Pour éviter ces pièges, Malik Rajan, le fondateur d’HR Engine, assure que sa technologie ne s’appuie pas sur les profils précédemment recrutés mais sur les compétences. « On dit à l’IA : voilà trois à sept compétences clés et va les rechercher sur le CV. Si elle ne trouve pas le bon mot-clé, elle est capable d’analyser les expériences du candidat pour savoir s’il a acquis ces compétences », affirme-t-il. Son robot est également limité par « des clauses lui disant de ne pas tenir compte du genre, de l’âge ou des croyances ».

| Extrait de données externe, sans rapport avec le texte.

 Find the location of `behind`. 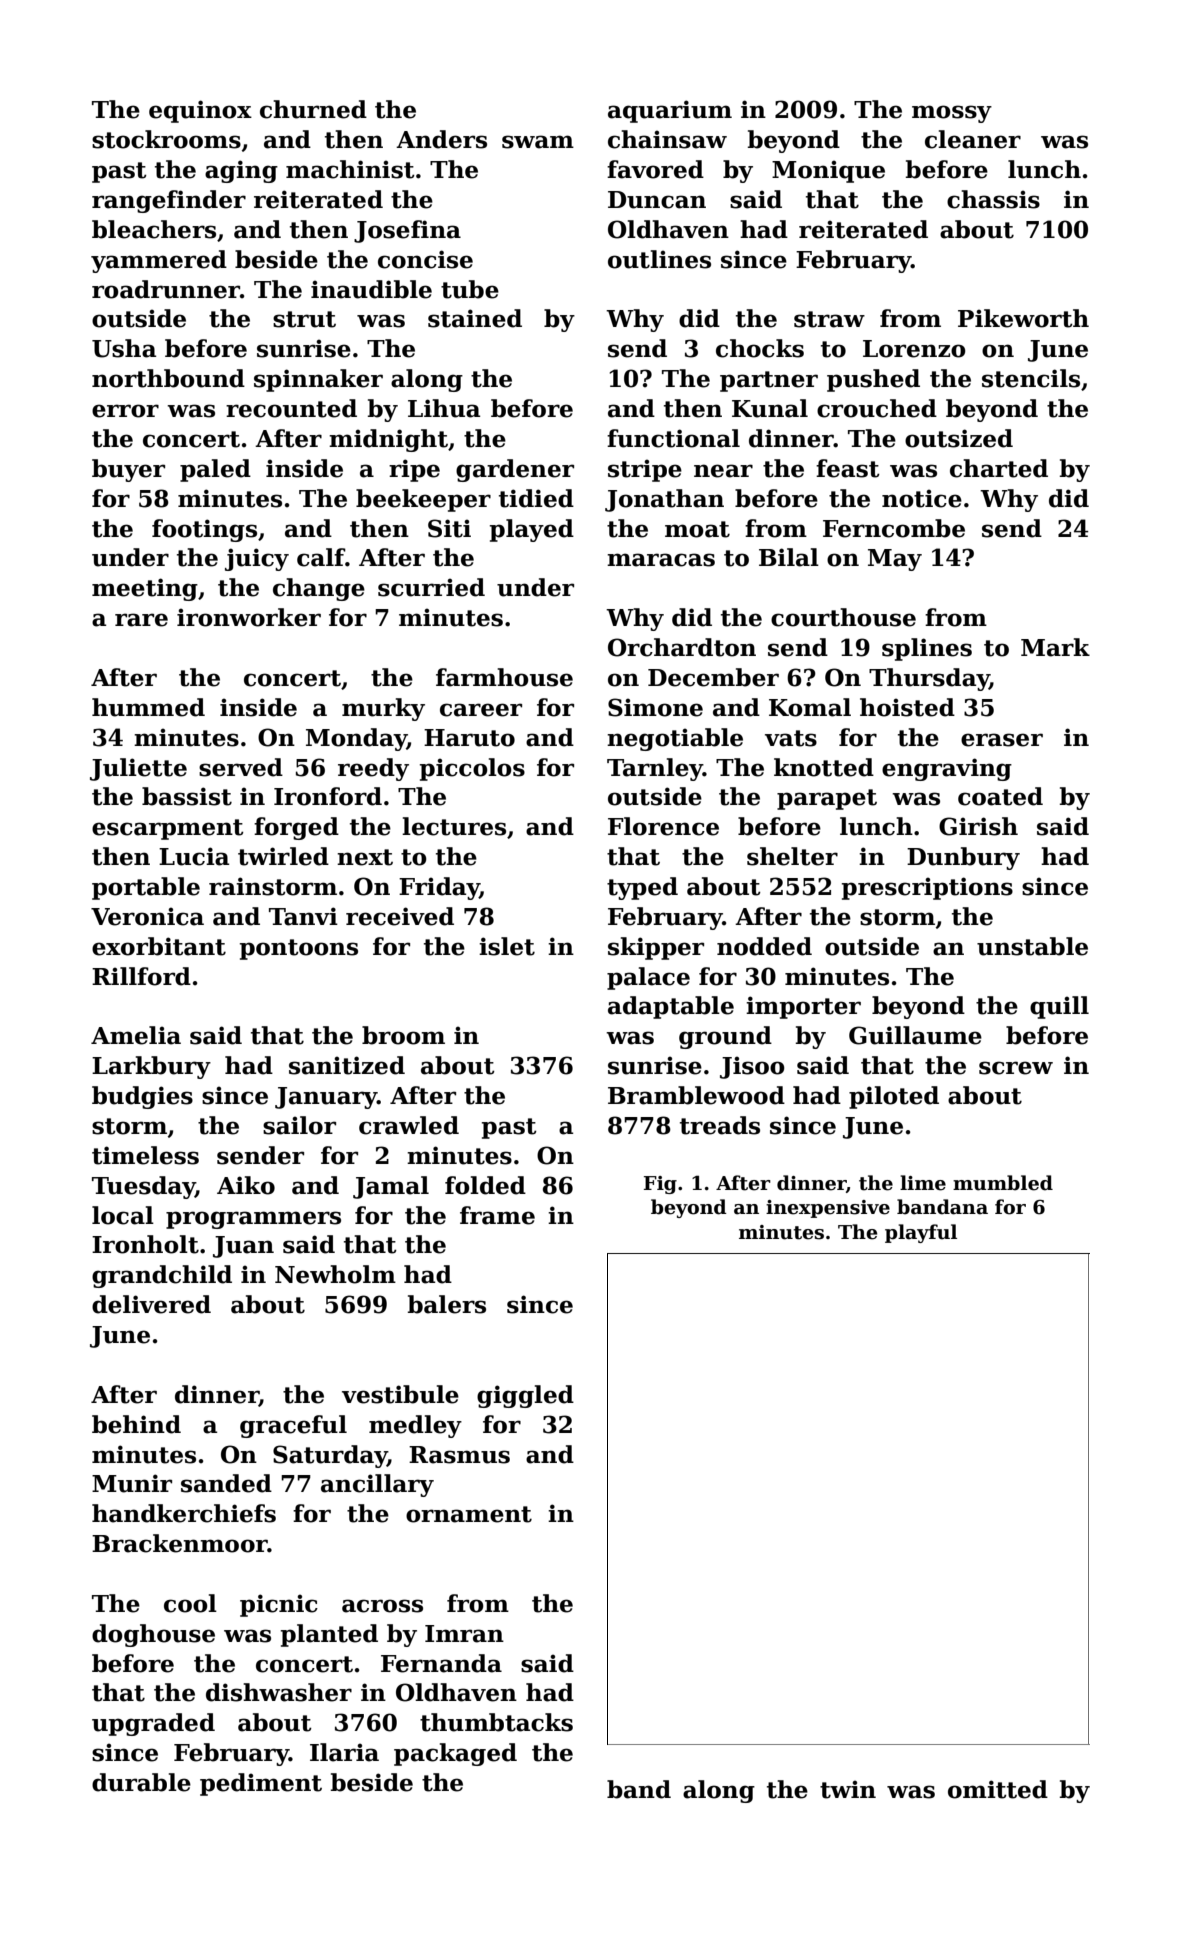

behind is located at coordinates (136, 1424).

L’IA permet à beaucoup plus de candidats de passer l’étape de l’entretien. Si c’était un humain, seuls 20 CV sur 200 auraient été retenus.

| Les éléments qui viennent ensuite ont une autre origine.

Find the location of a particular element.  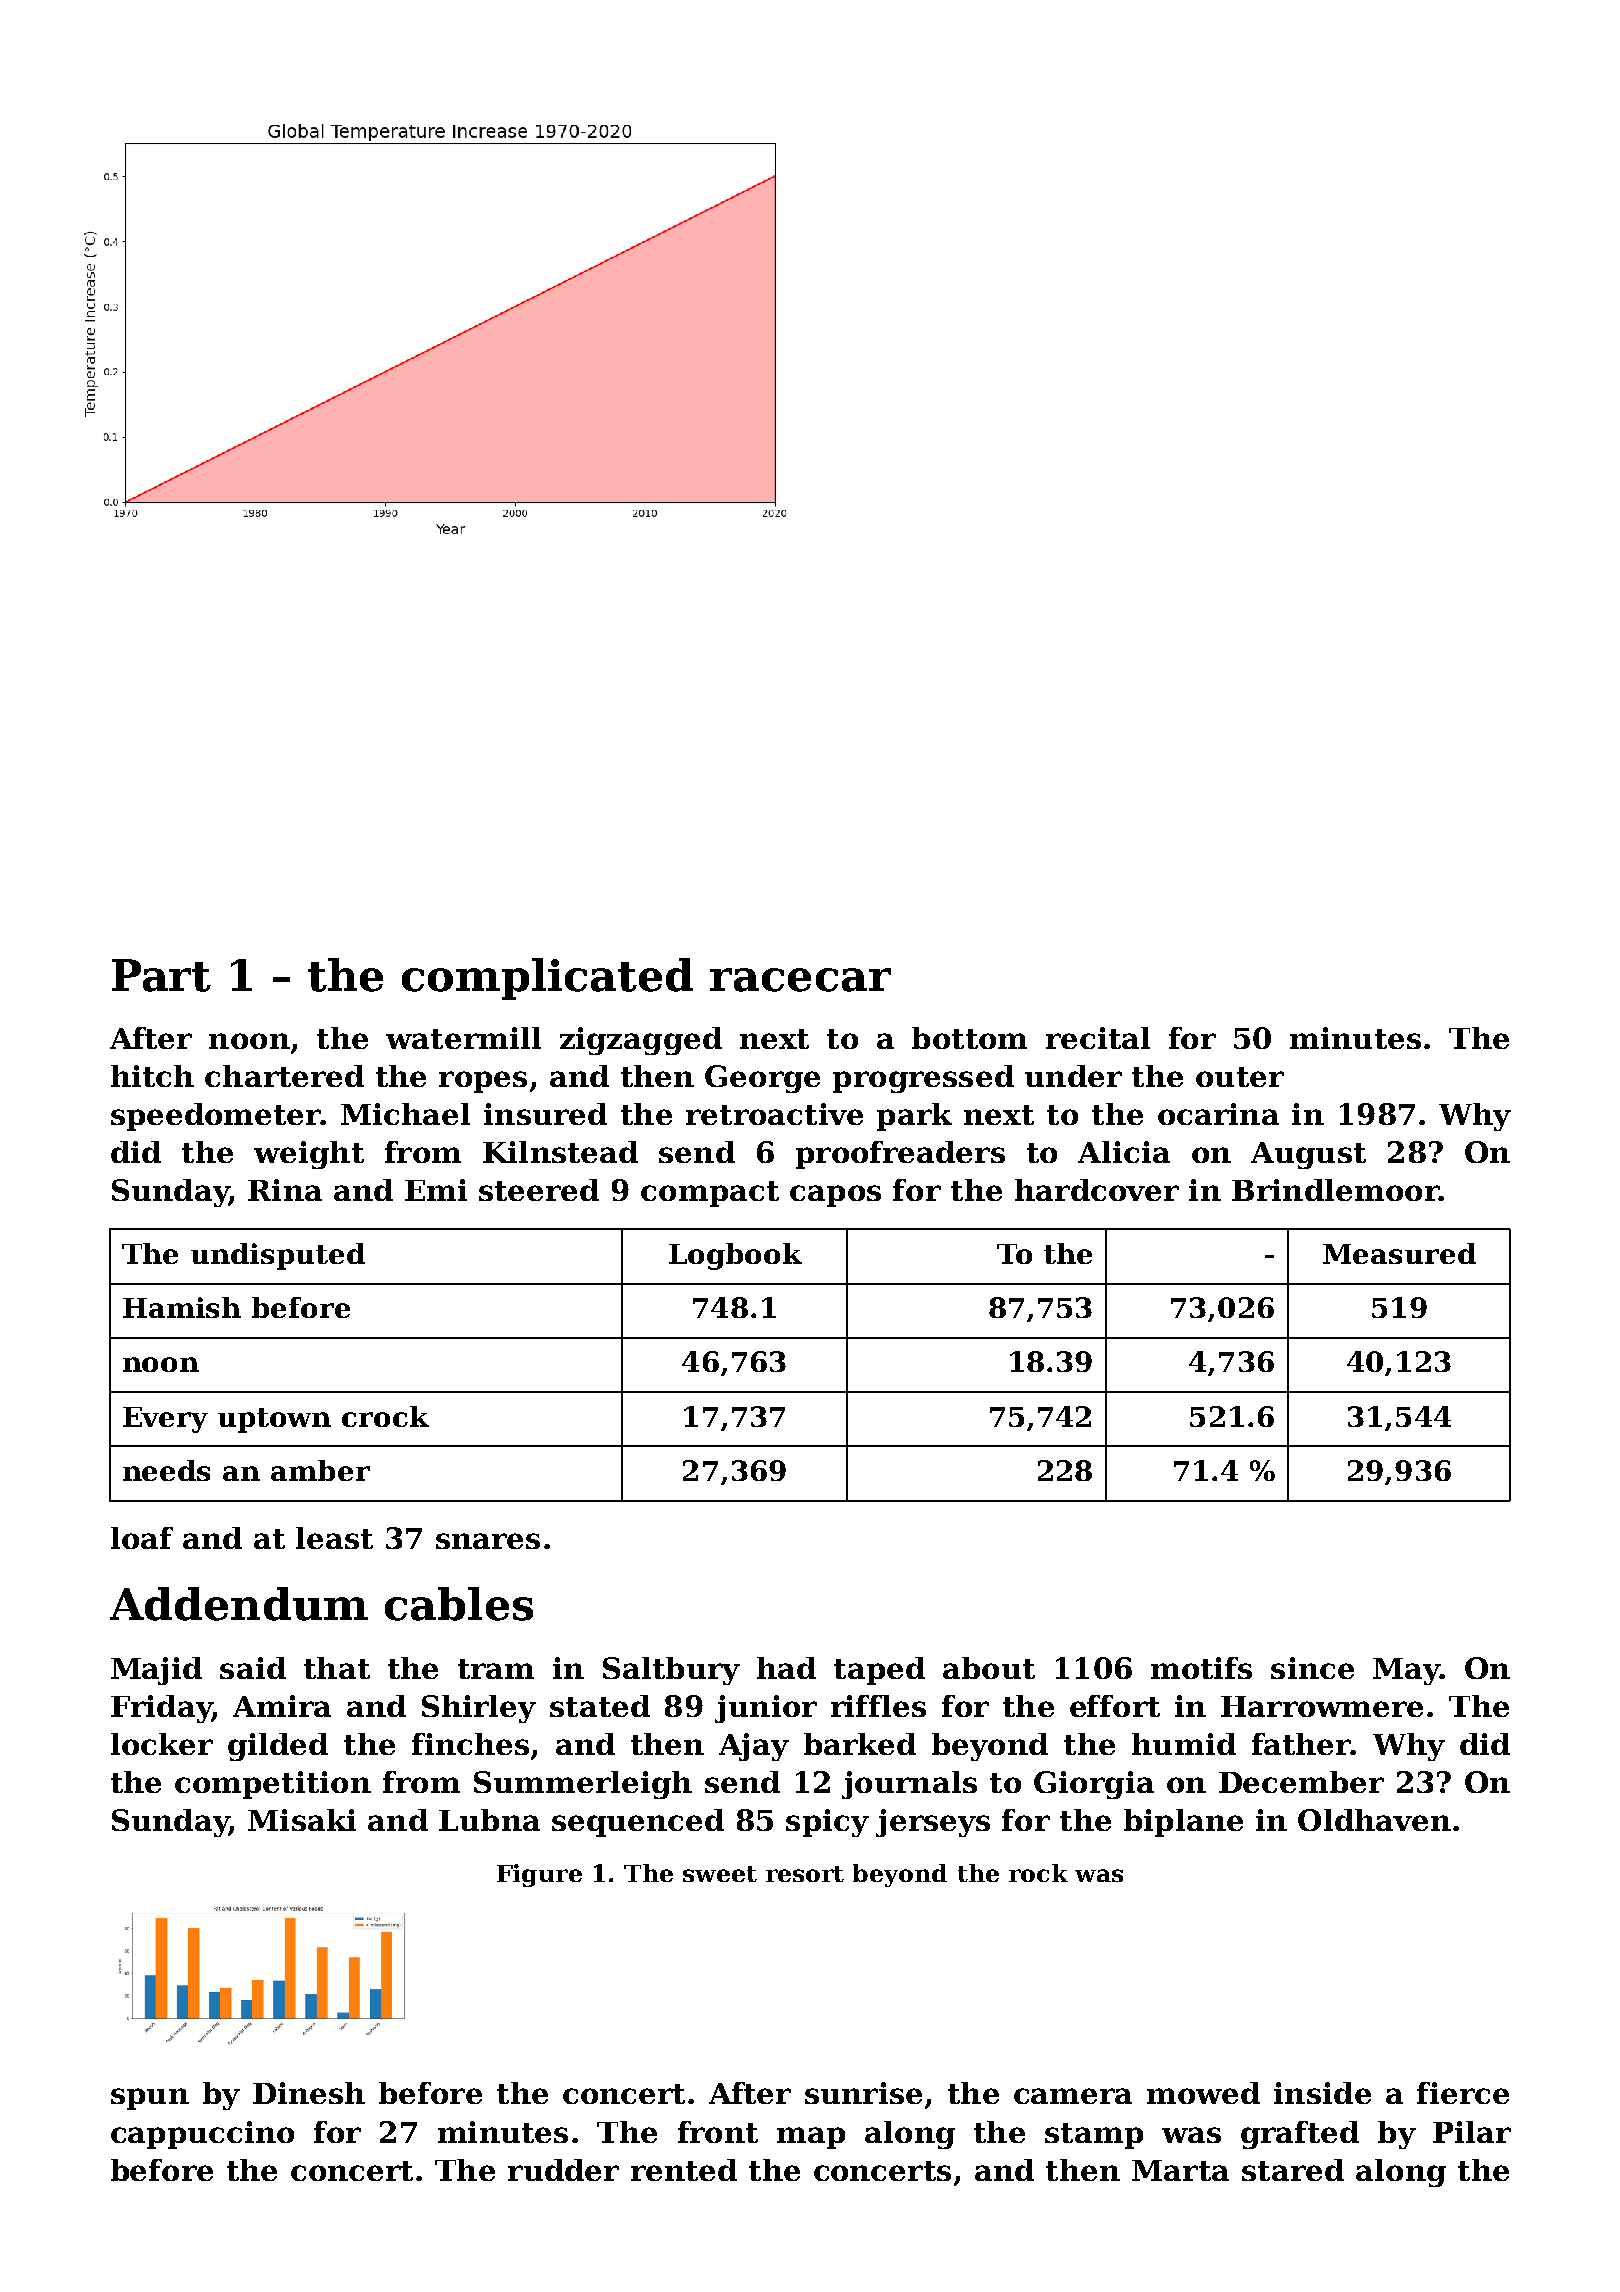

humid is located at coordinates (1184, 1744).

Malik Rajan, fondateur d’HR Engine
Si la question des biais de l’IA interroge, 63 % des recruteurs expliquent faire confiance à leur intuition pour recruter, révèle une étude publiée en 2023 par la solution RH WeSuggest. « L’IA n’a pas plus de biais que l’humain qui l’a entraînée. Je pense qu’en rationalisant le processus, elle peut même aider à supprimer les biais », estime Olivier Bonnefous, un recruteur passionné d’IA.
Autre sujet d’inquiétude : le recruteur n’aura pas le temps de vérifier les 150 CV qui ont été recalés par l’IA, peut-être pour de mauvaises raisons. Parmi les partisans de ces nouvelles technologies, certains, comme Olivier Bonnefous, rappellent pourtant que « le tri automatique des CV par mots-clés, ça fait dix ans que ça existe et ça fait dix ans que c’est déjà injuste ». « Même avant, si les recruteurs avaient une pile de cent CV et trouvaient le bon candidat dans les vingt à trente premiers, ils ne s’embêtaient pas à lire le reste », pointe-t-il.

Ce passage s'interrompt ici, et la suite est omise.